Voltaire, as editor and commentator of Corneille, is freezingly cold. It is difficult not to feel that at heart he was unfriendly to the great tragedist’s fame. His notes often are remorselessly grammatical. “This is not French”; “This is not the right word”; “According to the construction, this should mean so and so—according to the sense it must mean so and so”; “This is hardly intelligible”; “It is a pity that such or such a fault should mar these fine verses”; “An expression for comedy rather than tragedy”—are the kind of remarks with which Voltaire chills the enthusiasm of the reader. It is useless, however, to deny that the criticisms thus made are, many of them, just. Corneille does not belong to the class of the “faultily faultless” writers.
Severus proves equal to Paulina’s noble hopes of him. With a great effort of self-sacrifice, he resolves to intercede for Polyeuctes. This is shown in an interview between Severus and his faithful attendant Fabian. Fabian warns him that he appeals for Polyeuctes at his own peril. Severus loftily replies (and here follows one of the most lauded passages in the play:)

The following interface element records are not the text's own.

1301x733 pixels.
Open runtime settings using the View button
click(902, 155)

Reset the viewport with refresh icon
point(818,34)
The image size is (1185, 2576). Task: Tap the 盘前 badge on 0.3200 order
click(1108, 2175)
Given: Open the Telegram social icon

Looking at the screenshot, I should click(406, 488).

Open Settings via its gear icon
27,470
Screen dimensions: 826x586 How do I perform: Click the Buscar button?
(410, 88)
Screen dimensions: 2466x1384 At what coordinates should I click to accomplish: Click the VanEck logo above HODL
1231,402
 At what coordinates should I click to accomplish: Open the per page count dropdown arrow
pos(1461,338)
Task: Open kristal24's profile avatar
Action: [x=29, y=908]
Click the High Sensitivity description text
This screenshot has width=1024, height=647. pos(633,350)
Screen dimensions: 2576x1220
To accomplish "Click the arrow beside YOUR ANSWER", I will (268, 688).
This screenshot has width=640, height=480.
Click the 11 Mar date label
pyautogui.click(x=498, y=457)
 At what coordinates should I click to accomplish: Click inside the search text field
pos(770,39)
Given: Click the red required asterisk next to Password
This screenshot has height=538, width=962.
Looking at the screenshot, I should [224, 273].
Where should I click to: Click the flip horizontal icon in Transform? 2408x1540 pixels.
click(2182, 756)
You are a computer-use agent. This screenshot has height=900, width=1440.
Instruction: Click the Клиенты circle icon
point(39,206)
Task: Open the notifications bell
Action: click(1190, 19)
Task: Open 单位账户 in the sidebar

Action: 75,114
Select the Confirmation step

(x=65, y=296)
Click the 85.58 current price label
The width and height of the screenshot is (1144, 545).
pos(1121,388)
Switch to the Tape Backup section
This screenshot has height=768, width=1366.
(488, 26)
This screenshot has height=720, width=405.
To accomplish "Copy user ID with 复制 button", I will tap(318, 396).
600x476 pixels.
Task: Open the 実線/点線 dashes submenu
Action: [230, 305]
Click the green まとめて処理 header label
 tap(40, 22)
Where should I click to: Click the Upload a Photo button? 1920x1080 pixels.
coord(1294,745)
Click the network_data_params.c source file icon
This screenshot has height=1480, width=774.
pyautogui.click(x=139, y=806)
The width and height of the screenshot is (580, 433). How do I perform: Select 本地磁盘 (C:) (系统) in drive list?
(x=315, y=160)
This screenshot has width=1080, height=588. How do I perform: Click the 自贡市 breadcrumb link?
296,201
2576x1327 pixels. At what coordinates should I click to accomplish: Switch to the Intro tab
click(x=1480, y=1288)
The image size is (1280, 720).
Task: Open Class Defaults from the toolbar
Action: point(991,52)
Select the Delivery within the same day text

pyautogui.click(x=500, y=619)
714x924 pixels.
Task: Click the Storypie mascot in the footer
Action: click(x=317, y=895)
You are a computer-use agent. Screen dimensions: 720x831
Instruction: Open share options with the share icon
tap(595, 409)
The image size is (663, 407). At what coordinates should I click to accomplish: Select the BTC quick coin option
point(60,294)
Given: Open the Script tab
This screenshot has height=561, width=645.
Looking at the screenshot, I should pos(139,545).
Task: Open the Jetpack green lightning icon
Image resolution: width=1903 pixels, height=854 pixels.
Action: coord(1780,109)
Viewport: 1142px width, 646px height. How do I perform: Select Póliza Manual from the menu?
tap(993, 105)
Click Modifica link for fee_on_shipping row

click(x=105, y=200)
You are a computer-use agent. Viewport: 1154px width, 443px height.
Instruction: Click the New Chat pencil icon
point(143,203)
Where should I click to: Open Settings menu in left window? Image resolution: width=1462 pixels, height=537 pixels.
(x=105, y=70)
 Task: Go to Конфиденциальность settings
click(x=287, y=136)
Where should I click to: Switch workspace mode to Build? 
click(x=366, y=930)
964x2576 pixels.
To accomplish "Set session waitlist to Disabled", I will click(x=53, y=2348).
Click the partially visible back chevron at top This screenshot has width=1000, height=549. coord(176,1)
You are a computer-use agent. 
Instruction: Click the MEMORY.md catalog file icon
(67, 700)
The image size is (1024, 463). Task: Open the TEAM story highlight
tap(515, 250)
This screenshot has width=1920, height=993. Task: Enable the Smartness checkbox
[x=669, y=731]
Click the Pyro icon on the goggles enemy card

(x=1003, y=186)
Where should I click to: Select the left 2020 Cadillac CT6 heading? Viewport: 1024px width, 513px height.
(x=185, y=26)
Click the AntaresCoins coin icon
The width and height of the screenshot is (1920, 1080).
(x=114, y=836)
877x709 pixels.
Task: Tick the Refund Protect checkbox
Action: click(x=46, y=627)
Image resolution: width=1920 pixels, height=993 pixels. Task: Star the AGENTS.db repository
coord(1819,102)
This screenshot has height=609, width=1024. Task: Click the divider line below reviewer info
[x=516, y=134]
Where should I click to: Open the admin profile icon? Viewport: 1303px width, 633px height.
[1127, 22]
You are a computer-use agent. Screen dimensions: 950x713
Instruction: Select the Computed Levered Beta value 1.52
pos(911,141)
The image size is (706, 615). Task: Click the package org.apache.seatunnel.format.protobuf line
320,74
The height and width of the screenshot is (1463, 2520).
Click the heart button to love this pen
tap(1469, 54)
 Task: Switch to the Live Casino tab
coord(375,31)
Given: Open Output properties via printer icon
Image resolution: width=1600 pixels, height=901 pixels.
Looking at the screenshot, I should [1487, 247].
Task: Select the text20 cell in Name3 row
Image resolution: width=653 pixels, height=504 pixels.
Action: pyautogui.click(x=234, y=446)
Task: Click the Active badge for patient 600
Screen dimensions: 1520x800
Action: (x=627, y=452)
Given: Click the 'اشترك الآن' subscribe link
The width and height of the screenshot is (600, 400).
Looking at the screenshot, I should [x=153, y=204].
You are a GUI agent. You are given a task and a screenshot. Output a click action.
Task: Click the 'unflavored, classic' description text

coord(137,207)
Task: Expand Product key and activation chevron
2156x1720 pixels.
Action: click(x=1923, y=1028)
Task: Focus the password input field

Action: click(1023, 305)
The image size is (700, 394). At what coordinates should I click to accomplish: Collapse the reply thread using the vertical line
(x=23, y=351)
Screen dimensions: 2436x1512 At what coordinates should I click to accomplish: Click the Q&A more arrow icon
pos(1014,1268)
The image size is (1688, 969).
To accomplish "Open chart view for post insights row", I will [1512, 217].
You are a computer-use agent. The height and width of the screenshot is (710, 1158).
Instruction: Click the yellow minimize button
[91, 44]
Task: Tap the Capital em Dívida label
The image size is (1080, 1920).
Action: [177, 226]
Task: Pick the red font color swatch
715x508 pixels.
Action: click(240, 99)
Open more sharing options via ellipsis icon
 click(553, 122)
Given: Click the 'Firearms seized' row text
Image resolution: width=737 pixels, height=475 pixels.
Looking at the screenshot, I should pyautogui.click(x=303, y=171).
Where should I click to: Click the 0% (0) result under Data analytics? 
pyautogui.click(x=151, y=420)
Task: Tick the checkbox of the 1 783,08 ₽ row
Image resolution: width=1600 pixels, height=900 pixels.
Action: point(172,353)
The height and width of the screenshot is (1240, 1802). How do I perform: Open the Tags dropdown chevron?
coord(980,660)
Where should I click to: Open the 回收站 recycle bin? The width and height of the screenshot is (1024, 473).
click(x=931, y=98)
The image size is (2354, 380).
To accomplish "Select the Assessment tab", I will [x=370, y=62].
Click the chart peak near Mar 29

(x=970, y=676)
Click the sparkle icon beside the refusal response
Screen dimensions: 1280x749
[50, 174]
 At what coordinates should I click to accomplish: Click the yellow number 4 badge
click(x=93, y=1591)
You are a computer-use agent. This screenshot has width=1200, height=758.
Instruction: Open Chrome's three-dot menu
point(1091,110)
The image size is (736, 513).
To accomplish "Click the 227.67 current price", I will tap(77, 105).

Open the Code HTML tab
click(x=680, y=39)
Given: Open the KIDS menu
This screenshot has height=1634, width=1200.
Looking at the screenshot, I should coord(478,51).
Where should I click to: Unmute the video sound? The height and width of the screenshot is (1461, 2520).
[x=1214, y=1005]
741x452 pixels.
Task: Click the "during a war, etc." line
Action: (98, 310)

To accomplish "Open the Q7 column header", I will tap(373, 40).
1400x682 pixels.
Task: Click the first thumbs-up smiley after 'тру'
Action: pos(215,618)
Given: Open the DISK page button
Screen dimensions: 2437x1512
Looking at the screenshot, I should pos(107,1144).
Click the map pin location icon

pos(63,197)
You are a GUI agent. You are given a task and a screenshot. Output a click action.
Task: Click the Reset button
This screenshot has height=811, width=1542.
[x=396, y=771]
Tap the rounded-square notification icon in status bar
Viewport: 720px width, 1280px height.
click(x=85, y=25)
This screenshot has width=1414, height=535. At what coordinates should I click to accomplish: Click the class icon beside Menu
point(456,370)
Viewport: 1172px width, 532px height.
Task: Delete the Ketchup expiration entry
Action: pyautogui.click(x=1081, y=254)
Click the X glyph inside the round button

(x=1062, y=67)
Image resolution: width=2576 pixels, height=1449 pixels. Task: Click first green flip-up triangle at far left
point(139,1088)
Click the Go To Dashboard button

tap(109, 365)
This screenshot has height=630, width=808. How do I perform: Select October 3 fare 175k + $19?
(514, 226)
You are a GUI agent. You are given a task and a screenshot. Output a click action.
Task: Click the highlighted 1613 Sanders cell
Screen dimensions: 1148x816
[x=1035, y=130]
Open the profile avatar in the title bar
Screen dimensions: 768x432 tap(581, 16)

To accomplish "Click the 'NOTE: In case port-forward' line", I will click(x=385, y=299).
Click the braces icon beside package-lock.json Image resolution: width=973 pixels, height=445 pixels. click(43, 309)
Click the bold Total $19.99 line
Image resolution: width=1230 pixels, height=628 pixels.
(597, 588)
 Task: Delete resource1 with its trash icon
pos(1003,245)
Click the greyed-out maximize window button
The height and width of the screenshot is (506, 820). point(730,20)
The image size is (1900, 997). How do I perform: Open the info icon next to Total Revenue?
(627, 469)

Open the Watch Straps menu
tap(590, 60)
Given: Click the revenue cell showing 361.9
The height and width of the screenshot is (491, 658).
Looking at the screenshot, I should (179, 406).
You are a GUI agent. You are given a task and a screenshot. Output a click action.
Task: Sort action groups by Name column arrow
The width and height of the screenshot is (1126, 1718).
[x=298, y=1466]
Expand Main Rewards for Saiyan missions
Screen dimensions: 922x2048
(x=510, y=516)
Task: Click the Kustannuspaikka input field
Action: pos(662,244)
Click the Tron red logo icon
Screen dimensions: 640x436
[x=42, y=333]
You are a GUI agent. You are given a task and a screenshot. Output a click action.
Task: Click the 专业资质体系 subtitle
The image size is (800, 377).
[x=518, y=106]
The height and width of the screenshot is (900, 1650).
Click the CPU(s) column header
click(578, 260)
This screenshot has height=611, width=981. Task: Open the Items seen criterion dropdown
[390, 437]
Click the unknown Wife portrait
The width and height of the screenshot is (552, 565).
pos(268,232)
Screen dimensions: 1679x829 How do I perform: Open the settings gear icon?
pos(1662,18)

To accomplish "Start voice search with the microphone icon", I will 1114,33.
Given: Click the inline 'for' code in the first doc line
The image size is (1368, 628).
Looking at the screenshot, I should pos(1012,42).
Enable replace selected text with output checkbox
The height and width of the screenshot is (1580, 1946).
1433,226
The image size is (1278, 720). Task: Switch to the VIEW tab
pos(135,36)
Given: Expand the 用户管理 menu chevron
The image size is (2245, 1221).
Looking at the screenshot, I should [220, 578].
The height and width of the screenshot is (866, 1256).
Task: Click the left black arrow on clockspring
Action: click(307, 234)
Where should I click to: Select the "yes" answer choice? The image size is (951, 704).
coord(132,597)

That advice might be good for some common soul. Though he [the Emperor Decius] holds in his hands my life and my fortune, I am yet Severus; and all that mighty power is powerless over my glory, and powerless over my duty. Here honor compels me, and I will satisfy it; whether fate afterward show itself propitious or adverse, perishing glorious I shall perish content.
I will tell thee further, but under confidence, the sect of Christians is not what it is thought to be. They are hated, why I know not; and I see Decius unjust only in this regard. From curiosity I have sought to become acquainted with them. They are regarded as sorcerers taught from hell; and, in this supposition, the punishment of death is visited on secret mysteries which we do not understand. But Eleusinian Ceres and the Good Goddess have their secrets, like those at Rome and in Greece; still we freely tolerate everywhere, their God alone excepted, every kind of god; all the monsters of Egypt have their temples in Rome; our fathers, at their will, made a god of a man; and, their blood in our veins preserving their errors, we fill heaven with all our emperors; but, to speak without disguise of deifications so numerous, the effect is very doubtful of such metamorphoses.